25.甘い囁きの中毒になりそう
ハンナは二日目にして「おかしい」と言い出した。でも私はのんびり過ごす。初日に、心配した王妃様に呼ばれたので、本が焼けてしまったことをお詫びした。
まさかよね、翌日には大量の本が再び積まれる。王宮で借りた部屋の棚に並べ、ゆっくりと読み始めた。その所為もあって、部屋から出なかったのだ。そもそも客間から出るには、ヴェールを被ってドレスに着替えなくてはならない。王宮はそういう場所だった。
正直なところ、面倒くさいなと思ってしまったのだ。部屋にいれば食事は運ばれるし、お風呂に入っている間に掃除も終わる。占いのカードの保管だけ気をつければ、他に心配はなかった。

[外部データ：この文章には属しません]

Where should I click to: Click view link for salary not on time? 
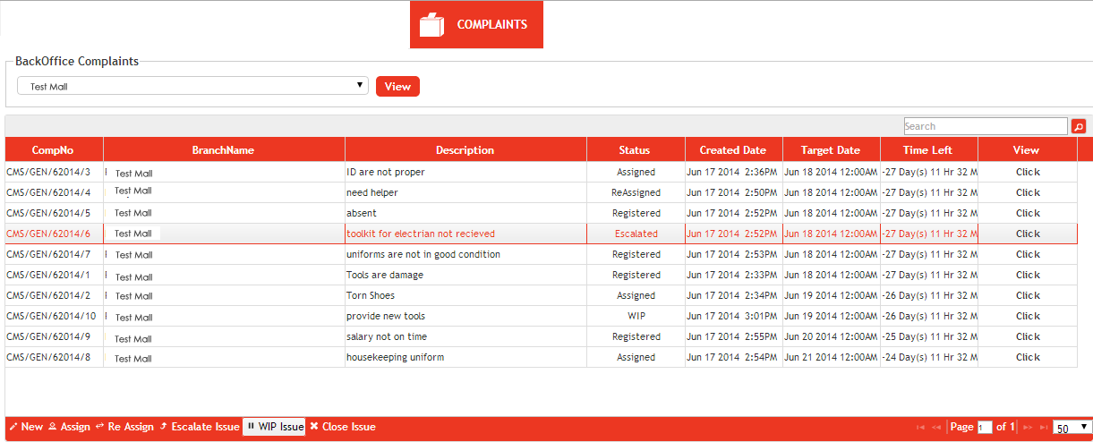pos(1027,336)
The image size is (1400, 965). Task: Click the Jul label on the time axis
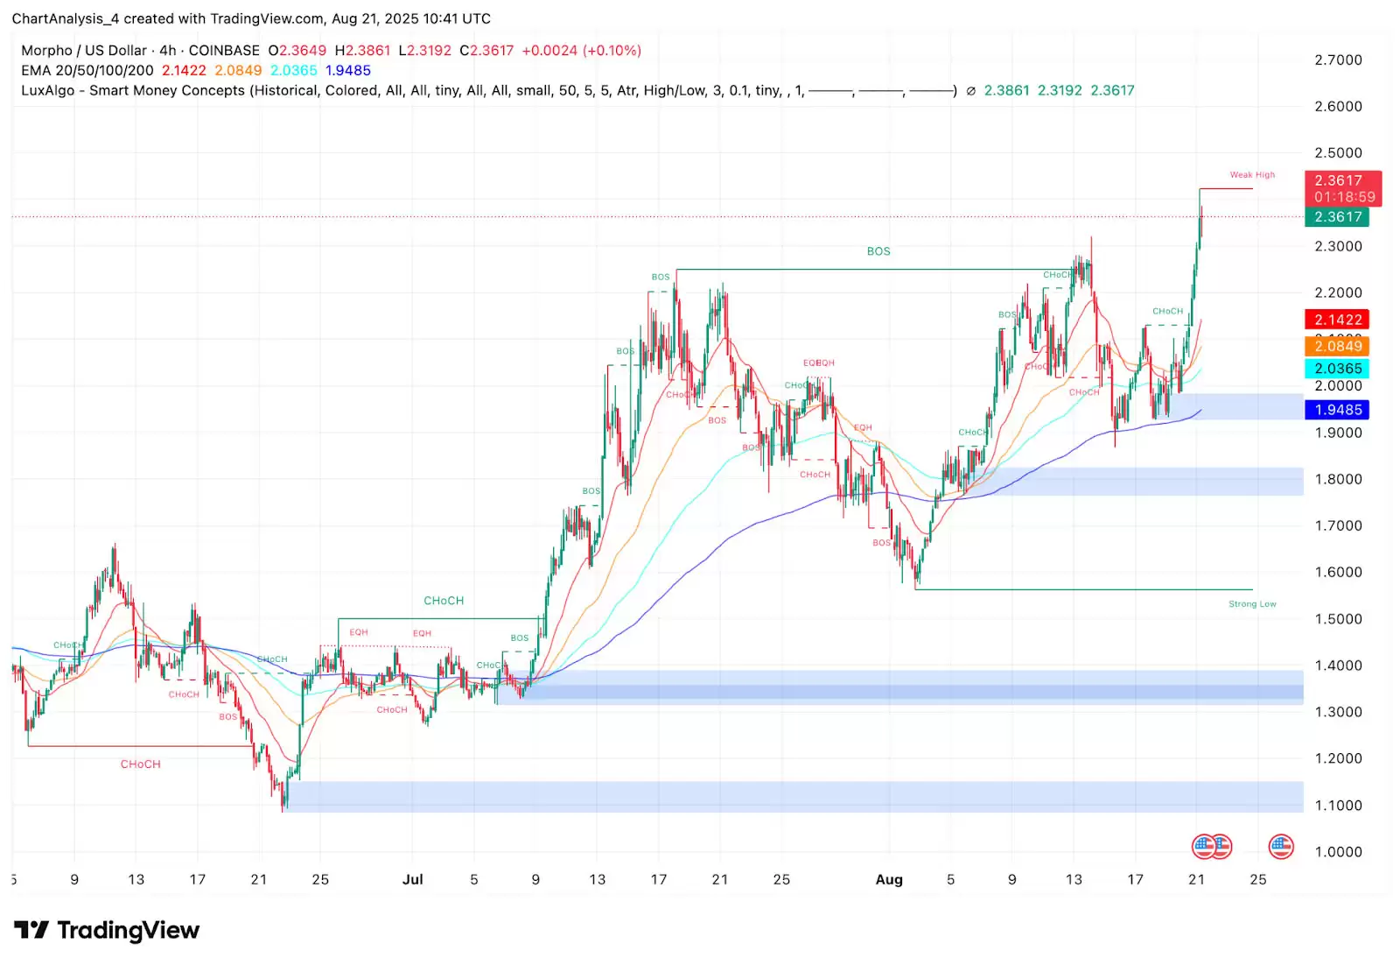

王妃様は嬉々として毎日占いに訪れ、お菓子片手にルーカス様も顔を見せてくれる。子爵家の屋敷は執事アルベルトがいた。何も不安がないって素晴らしい。そう思いながら、過ごした五日目の日が暮れようとする頃、ようやく私は違和感を覚えた。
外に見張りがいる。それは護衛も兼ねているだろうし、構わないのだが……外から鍵が掛かってるのは違うよね。王宮に部屋を借りたけれど、罪人じゃないと思う。ハンナの指摘をちゃんと聞いておけばよかった。
「あの……外鍵は何のためですか?」
「君の安全のためだよ」
「はあ、なるほど」
ルーカス様って笑顔で嘘を吐くんだな。宰相職で身につけたのか、単に嘘が平気な人なのか。いや、嘘だと思ってない可能性もあったりして。
「そろそろリンネアに戻って、子爵家に帰ろうかと」
「なぜだ?」
真顔で尋ね返され、言葉に詰まった。私の方がおかしいのかな。向かいのルーカス様のお顔を堪能しながら、お茶を口に運ぶ。少し渋いお茶を半分ほど飲んで、カップを戻した。

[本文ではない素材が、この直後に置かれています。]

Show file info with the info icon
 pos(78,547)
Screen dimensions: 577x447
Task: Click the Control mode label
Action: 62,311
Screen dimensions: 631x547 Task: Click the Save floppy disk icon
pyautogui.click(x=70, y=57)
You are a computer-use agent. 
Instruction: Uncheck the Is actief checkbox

「本来の私はリンネアですし、実家もあの屋敷です。そろそろ」
帰りたい。そう告げる前に、ルーカス様は首を傾げた。心底不思議そうに「だって、君は私の婚約者だろう」と告げられる。そこは間違いないので頷くが、すぐに「婚約者はイーリスです」と訂正した。
そう、宰相プルシアイネン侯爵閣下の婚約者は、宮廷占い師のイーリスだ。ネヴァライネン子爵令嬢リンネアではない。今もヴェールを被っていないのだし、理解してくれるよね。
「君はまだ分かっていないのか」
向かいの席を立って、隣に移動される。きょろきょろと助けを求めるも、ハンナは部屋の外だった。肝心な時にいないなんて! というか、私は未婚令嬢だから二人きりは……あ、婚約者ならいいのかな? いや、ダメでしょう。

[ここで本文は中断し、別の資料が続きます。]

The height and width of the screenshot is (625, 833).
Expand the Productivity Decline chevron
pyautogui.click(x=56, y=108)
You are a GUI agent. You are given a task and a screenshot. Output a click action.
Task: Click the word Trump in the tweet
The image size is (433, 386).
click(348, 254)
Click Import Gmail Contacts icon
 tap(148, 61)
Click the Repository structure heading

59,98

混乱している間に、すっと隣に腰掛けられた。慌てて避けてしまい、さらに距離を詰められる。仰け反った私に顔を近づけ、ルーカス様は甘い毒のような言葉を吹き込んだ。
「私は君が欲しい。イーリスでもリンネアでもある、君が婚約者だ」
「で、でも……私」
婚約者としての署名はイーリスだから、リンネアは違います。反論より前に、綺麗な顔に見惚れた。その一瞬に、ルーカス様は悪魔より黒い笑みを浮かべて囁く。
「証拠もあるんだ」
婚約者の証拠って、何?!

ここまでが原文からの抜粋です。